Matthew Holness, the UK mastermind behind cult favorite Garth Marenghi’s Darkplace, ushers us into a parallel reality of unsettling weirdness in Possum. Arachnid Mother Goose tales, AMBER alerts, undefined candy jars – there’s nothing typical about this psychological horror meltdown. Smacks of Jim Hosking quirkiness (The Greasy Strangler/An Evening With Beverly Luff Linn) are butchered and separated as Holness opts to savor the trimmed meatiness of anthropomorphic nightmares. “Little Possum, black as sin.” A beckoning limerick that ushers forth this dreadful-as-fuck crossover between Roald Dahl and Mr. Rogers with existential artistry torn from Samara’s The Ring cassette.
Sean Harris stars as Philip, a disgraced children’s puppeteer who returns “home” to his unsavory stepfather. He totes a brown canvas bag, its contents a terrifying marionette referred to as “Possum.” It has long spider legs, but no abdomen and a doll’s rounded white head. In a matter of descriptors, imagine one godforsaken nightmare sidekick. Philip attempts to dispose of “Possum” – burning, drowning, bashing – but the dummy returns each morning. Can Philip confront the repressed memories of his childhood and overcome “Possum?” A milk-carton boy may be lost forever if not.
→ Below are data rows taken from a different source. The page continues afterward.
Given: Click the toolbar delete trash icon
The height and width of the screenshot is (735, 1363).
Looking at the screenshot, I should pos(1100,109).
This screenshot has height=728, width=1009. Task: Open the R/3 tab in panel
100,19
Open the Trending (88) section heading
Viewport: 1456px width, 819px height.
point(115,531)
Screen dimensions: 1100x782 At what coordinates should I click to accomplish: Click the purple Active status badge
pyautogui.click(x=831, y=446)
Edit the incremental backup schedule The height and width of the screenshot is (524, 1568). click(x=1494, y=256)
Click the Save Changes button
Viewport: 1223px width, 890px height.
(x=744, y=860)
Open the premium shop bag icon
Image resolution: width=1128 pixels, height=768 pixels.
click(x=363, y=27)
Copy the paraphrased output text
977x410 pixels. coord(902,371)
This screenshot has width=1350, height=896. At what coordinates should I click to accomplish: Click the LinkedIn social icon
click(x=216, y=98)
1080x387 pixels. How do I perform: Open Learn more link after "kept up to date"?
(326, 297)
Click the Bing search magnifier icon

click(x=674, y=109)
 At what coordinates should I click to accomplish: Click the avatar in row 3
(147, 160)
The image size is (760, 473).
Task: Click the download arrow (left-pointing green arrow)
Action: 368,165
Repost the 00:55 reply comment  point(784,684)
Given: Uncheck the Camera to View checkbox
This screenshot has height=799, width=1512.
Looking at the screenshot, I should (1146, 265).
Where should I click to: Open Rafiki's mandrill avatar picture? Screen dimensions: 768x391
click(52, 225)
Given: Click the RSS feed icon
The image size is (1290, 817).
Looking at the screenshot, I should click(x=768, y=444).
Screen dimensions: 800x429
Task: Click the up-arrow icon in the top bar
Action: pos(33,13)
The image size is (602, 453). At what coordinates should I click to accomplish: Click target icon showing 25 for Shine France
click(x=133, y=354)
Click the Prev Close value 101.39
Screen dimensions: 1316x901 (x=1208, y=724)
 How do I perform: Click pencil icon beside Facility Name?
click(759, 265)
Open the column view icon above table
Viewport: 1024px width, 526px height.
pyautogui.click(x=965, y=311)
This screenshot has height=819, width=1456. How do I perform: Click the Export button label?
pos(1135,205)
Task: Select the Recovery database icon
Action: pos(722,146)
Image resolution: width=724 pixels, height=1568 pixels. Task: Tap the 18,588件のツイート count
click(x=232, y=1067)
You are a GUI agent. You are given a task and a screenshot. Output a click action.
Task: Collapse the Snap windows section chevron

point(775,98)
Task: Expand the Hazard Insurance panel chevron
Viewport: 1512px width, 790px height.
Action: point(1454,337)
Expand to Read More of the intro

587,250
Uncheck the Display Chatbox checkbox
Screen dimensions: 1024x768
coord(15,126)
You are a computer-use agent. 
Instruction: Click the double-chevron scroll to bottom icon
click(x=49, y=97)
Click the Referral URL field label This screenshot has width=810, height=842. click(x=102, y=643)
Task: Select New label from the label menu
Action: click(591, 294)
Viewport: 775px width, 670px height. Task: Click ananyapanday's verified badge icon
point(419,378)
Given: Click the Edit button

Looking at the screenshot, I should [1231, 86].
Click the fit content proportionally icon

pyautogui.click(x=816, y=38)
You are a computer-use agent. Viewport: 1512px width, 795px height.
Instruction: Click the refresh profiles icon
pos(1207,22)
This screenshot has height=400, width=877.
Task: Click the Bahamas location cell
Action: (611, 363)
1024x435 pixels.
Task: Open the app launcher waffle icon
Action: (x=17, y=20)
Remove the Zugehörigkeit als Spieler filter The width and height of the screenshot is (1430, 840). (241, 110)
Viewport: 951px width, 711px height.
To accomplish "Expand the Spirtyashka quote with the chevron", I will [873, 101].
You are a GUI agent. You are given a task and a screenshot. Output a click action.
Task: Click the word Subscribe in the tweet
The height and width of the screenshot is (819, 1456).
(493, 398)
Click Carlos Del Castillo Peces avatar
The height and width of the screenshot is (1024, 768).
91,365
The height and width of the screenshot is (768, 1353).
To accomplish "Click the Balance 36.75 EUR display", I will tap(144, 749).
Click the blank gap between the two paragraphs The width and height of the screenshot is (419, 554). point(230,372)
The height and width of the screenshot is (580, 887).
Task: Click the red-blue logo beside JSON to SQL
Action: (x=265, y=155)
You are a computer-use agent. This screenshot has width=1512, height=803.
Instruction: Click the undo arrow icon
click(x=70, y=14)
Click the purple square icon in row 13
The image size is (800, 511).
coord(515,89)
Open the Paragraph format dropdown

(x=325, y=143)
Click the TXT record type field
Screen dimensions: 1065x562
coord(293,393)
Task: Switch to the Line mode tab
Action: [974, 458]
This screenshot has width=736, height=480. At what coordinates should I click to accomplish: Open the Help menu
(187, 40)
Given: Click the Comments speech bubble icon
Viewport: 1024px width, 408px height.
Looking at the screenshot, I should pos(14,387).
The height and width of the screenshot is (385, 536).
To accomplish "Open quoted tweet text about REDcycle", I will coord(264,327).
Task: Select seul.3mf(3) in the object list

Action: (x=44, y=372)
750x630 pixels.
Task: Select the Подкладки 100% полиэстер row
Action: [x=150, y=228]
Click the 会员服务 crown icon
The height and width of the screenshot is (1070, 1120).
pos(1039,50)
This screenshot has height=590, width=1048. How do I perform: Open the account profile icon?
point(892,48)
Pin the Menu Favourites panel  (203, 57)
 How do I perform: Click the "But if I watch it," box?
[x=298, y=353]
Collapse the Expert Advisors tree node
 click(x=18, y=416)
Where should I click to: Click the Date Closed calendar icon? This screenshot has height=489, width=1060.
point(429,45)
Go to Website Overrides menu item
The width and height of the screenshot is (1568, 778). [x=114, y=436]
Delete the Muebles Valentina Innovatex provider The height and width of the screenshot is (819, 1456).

It’s hard to pinpoint when Possum flips from uncomfortably nestling under your skin to invading conscious sanity. Holness’ brand of horror is holistic in that it’s not felt until completely overtaking all senses. What starts with cigarette-burned opening credits, black balloons, and depressed shuffling around dilapidated structures descends into bleary-eyed frights. No sense of myopic strain when exploring the cracked canyons now present in Phillip’s deteriorating mind. As much a creature-feature as it is character study rooted in innocence lost, bottled secrets, and the incomprehensible pain of addressing everything at once.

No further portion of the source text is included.